Cryptosporidiosis

Cryptosporidiosis remains a threat to the lives of young, malnourished children and immunocompromised people around the world There are currently no vaccines or effective treatments for these patients for cryptosporidiosis Using genetics, proteomics-based techniques, and new culture methods, we are uncovering more about the biology of this important parasite at WCAIR.

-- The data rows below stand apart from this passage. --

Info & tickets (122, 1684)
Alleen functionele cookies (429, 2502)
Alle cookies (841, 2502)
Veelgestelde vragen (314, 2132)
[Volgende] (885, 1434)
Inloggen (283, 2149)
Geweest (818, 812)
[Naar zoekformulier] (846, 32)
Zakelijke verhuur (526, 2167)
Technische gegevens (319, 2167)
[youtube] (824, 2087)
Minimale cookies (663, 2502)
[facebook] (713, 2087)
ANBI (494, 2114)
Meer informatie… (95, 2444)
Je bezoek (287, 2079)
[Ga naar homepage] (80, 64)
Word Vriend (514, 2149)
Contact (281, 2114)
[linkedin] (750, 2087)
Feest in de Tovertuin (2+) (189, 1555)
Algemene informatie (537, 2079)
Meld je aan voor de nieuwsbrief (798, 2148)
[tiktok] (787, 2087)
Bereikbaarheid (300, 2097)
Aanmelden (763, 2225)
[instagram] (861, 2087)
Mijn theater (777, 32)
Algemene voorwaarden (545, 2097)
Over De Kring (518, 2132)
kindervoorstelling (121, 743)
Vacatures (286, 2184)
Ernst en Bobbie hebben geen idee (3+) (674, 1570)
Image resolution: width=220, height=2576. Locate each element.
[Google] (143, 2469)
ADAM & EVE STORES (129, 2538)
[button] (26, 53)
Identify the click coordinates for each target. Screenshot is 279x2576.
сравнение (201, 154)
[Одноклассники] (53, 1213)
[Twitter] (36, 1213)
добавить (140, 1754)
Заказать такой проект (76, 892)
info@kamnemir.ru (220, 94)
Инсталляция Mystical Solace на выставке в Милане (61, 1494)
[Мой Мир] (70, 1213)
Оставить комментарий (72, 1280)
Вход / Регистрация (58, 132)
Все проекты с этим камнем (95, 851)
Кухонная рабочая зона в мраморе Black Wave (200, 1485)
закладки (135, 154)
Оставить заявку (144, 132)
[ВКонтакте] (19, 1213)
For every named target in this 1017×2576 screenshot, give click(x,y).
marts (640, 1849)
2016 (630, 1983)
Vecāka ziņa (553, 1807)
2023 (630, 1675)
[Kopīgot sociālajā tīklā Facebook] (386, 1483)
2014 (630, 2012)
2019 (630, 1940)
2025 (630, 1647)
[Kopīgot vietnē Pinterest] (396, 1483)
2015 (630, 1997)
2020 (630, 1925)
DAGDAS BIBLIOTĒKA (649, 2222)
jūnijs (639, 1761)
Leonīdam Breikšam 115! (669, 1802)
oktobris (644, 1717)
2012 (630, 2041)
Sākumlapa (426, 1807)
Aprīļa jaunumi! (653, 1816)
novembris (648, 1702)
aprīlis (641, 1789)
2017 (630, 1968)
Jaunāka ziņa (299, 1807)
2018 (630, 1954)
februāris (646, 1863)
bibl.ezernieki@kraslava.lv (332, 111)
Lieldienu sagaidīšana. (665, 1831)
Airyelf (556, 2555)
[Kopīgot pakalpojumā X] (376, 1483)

Cryptosporidium is a fecal-oral pathogen, spread through contaminated food and water. Its robust shell, called the oocyst wall, protects the parasite from environmental factors including common water treatments like chlorination. Recently, the Pawlowic Lab described the proteome of the oocyst wall Excitingly, this list included for the first time all 9 members of a family of proteins called the Cryptosporidium Oocyst Wall Proteins (COWPs) COWPs are unusual in that every 10–12 amino acid residues is a cysteine. This is fascinating because cysteines can form very strong chemical bonds We think that these bonds could be the critical ingredient that strengthens the parasite’s shell We are using CRISPR/Cas9 to determine which COWPs are required for parasite transmission, and if it is the COWPs cysteines that make the shells so strong.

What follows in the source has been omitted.